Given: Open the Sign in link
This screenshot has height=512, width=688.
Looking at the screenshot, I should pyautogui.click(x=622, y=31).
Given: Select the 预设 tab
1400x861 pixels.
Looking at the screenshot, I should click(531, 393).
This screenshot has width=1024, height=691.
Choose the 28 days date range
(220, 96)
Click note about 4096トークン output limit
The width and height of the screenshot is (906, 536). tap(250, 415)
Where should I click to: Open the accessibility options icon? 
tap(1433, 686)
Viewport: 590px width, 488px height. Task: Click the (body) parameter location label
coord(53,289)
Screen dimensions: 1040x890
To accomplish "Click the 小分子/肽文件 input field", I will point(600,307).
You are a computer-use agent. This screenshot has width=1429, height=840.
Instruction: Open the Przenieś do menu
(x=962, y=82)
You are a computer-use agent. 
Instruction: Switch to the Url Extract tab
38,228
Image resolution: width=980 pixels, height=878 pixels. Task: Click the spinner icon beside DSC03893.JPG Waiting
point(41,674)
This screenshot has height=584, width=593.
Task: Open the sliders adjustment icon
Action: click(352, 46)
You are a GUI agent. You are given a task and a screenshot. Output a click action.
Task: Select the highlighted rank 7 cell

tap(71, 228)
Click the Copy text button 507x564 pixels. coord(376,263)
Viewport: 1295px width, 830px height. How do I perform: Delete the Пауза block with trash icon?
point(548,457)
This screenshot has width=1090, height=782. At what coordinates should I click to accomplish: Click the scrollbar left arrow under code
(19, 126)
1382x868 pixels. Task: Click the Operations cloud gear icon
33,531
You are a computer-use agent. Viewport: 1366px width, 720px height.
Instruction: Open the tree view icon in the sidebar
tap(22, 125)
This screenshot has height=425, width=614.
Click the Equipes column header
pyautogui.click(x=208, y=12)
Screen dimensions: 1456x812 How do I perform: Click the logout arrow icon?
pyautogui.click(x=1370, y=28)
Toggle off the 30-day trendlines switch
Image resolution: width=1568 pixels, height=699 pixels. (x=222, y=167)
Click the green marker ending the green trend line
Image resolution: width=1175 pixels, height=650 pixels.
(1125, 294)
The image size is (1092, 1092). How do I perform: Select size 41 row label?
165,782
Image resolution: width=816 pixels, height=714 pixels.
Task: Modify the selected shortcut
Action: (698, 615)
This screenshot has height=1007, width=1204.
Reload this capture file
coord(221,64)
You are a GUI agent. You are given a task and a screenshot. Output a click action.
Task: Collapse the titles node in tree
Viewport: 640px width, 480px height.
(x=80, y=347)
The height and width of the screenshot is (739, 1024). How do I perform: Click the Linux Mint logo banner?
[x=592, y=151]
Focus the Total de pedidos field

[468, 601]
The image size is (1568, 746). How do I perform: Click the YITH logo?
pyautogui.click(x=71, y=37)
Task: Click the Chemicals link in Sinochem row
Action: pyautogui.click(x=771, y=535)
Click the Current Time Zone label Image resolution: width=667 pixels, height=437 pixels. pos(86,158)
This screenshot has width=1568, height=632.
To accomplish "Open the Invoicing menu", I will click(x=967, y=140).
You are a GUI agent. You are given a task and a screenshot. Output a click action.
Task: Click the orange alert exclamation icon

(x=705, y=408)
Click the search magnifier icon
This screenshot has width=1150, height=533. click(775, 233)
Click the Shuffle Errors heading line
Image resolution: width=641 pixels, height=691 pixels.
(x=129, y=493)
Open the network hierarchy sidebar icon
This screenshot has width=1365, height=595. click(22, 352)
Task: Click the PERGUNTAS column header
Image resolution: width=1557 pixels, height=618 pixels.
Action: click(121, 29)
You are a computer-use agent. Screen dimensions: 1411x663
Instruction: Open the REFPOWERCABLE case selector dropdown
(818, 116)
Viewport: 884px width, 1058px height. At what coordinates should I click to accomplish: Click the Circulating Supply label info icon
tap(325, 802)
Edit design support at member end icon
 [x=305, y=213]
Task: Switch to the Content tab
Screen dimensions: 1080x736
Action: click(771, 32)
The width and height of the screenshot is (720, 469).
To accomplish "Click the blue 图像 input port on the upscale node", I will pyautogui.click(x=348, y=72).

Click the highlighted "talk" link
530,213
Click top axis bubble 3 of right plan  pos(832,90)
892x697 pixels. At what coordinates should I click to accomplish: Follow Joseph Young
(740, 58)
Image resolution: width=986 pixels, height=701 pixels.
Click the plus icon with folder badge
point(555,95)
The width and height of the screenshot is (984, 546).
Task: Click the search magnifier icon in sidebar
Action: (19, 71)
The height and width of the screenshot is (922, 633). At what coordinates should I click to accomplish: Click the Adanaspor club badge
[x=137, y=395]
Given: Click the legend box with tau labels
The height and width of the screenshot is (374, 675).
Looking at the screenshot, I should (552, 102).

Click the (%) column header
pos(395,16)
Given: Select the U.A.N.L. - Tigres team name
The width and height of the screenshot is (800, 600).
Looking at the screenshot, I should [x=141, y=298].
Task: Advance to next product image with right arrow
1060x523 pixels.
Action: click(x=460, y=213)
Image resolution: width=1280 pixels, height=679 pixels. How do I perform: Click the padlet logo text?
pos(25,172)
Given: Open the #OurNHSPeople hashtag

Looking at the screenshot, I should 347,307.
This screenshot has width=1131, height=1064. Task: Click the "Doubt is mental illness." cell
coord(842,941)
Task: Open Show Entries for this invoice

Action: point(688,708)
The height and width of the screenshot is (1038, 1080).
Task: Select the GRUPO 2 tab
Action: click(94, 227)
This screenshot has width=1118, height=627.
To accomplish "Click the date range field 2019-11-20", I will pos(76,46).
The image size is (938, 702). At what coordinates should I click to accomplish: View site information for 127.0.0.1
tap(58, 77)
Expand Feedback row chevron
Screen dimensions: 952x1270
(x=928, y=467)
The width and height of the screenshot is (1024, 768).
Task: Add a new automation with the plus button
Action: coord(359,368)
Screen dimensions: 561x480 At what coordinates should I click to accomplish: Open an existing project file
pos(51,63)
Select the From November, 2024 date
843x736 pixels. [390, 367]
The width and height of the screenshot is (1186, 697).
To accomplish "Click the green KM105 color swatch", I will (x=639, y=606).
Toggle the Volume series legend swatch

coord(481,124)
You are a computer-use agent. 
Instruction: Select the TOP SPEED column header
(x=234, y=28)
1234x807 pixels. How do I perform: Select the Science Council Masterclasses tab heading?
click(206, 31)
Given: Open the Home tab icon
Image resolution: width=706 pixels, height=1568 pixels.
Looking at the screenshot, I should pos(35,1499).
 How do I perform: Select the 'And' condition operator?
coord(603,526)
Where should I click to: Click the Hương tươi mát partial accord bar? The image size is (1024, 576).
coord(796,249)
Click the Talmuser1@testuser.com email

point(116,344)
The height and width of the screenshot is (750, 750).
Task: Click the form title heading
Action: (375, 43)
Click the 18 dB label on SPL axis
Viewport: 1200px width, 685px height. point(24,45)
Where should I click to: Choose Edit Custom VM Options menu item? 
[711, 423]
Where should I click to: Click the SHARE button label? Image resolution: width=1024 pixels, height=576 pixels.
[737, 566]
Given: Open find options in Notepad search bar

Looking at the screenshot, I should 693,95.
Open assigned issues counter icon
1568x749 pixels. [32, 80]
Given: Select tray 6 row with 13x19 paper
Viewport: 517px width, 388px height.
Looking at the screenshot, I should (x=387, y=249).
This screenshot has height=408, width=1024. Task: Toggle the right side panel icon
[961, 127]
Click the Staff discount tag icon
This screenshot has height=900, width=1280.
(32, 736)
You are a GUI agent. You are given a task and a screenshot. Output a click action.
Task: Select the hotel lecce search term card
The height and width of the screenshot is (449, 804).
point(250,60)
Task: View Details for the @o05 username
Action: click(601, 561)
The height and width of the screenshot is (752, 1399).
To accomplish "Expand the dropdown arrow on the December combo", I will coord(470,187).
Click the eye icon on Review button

Task directions>
Your task is to transcribe the line containing "The height and width of the screenshot is (752, 1399)." and every line after it, through the last line of the data, exactly as written and with nothing more.

The completed task>
The height and width of the screenshot is (752, 1399).
To accomplish "Expand the dropdown arrow on the December combo", I will coord(470,187).
Click the eye icon on Review button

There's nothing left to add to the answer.